We realized from the playtest feedback that our game did a poor job of reflecting the system it aimed to capture. Several parts of the game contributed to player confusion: the absurdity of the narrative, the high-level abstraction of the complex system of global health, and the divorcing of the actual gameplay (i.e. buying stock, making recipes) from the system dynamics. After some reflection, we ultimately decided to return to the ideation phase and start over again.

Back to the drawing board! This ideation session resulted in Tax Hero.

Image on the left is the list of topics we regenerated.

On the right was the idea we almost went with – modeling the phenomenon of animals evolving towards crabs!


Version 0: Tax Hero – Crappy Excel Prototype


After returning to ideation, we waffled between several ideas including the evolution of crabs and eventually came up with a new system we wanted to model: the American tax system. Specifically, we wanted to capture how the rich often exploit the system to pay less than their fair share of taxes. The player would play as a billionaire hoping to grow their wealth further – and to do so, they would apply various tax evasion techniques to their portfolio of stocks, assets, properties, cash holdings and more. We envisioned a relatively simplistic 2D digital layout, and we wanted the portfolio to become increasingly complex as time went on. Player actions would be associated with a certain amount of risk of auditing.  

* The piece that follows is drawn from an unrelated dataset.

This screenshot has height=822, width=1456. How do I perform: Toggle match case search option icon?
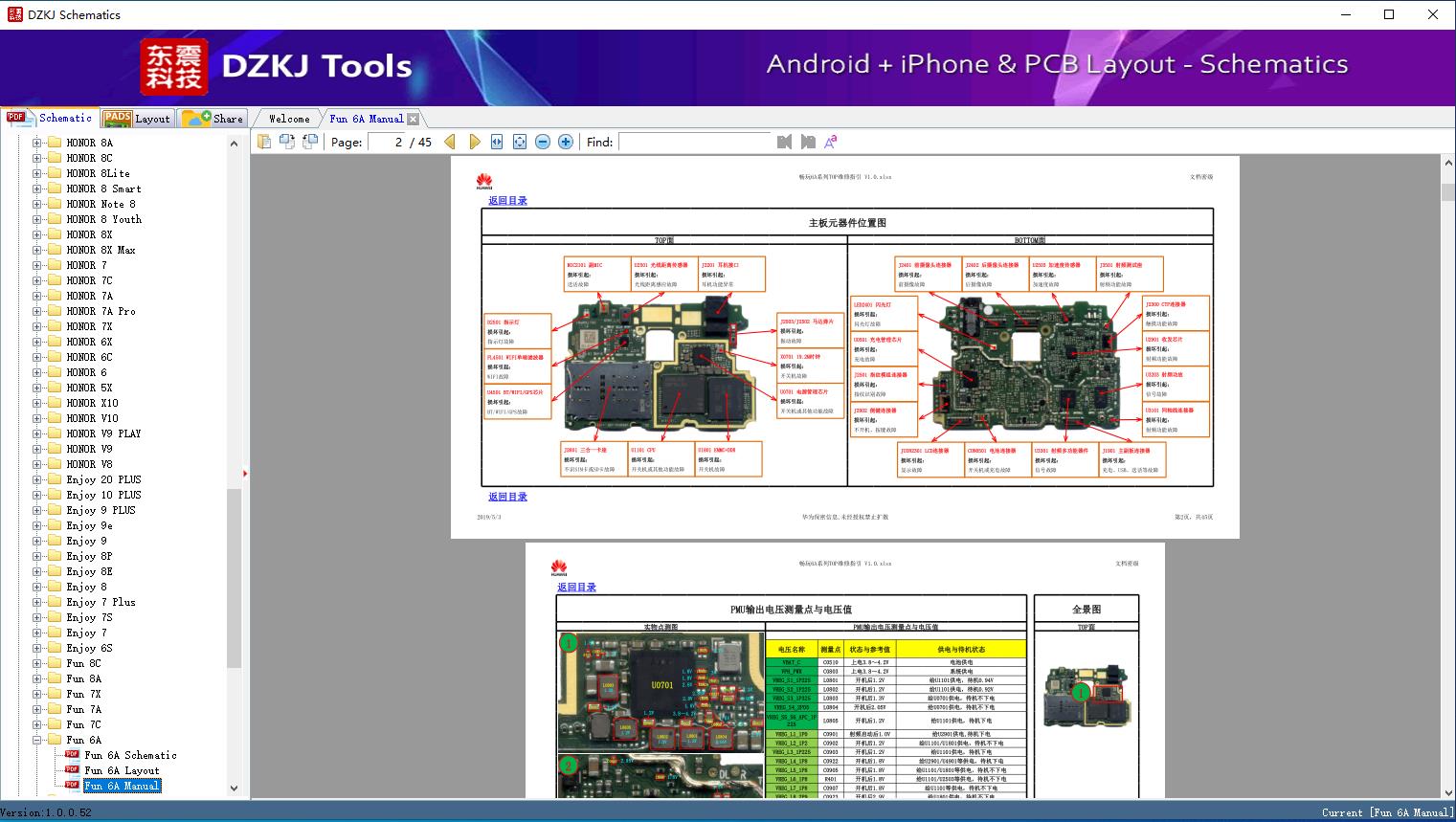(830, 142)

We modeled the prototype as a clicker game using an Excel spreadsheet, with inspiration taken from games such as Cookie Clicker and Universal Paper Clips. 

Playtesting Version 0

Playtest 2 (In class, Male CS377G student)


  • Our new premise and setup was overall very promising, however there needed to be far more depth to the mechanics 
  • The similarities to Universal Paperclips and Cookie Clicker actually did not serve our purpose well. By having the player be the billionaire and act on their portfolio, the setup seems to posit wealth accumulation as the goal (which is the same as Universal Paperclips and Cookie Clicker) instead of tax evasion. 
  • With players focused too heavily on mechanics that allow them to accumulate wealth, such as buying and selling stock and playing the stock market, they overlooked all of tax evasion mechanics, and ended up not paying attention to the taxes at all
  • An idea was proposed that tax evasion advice should be provided between rounds that source from real life tax evasion examples, to tie the game to the real-life system

Design Changes

To address this, we switched the player role from being the rich person to being the accountant. Before the change, the player can just pay the taxes and still be rich through other means. By being the accountant responsible for the tax, however, the player’s job security can be threatened. We also thought this could introduce feelings of complicity but also resentment, which is more in line with our stated goal of highlighting economic injustice. 


Version 1: Tax Hero – Crappy Figma Prototype / Narrative Doc


In this version, we wanted to visually plot out the different components of our game and create the interface. We set up an overview stats section, with the client’s income, the current projected taxes, and the current risk level. We also have five tabbed sections, which include property, assets, banks, stocks, and donations. 

Figma Prototype

We also created a narrative, complete with portfolios for each round, where the player takes on the character of the accountant. We had a “playtest”/readthrough with the narrative document. 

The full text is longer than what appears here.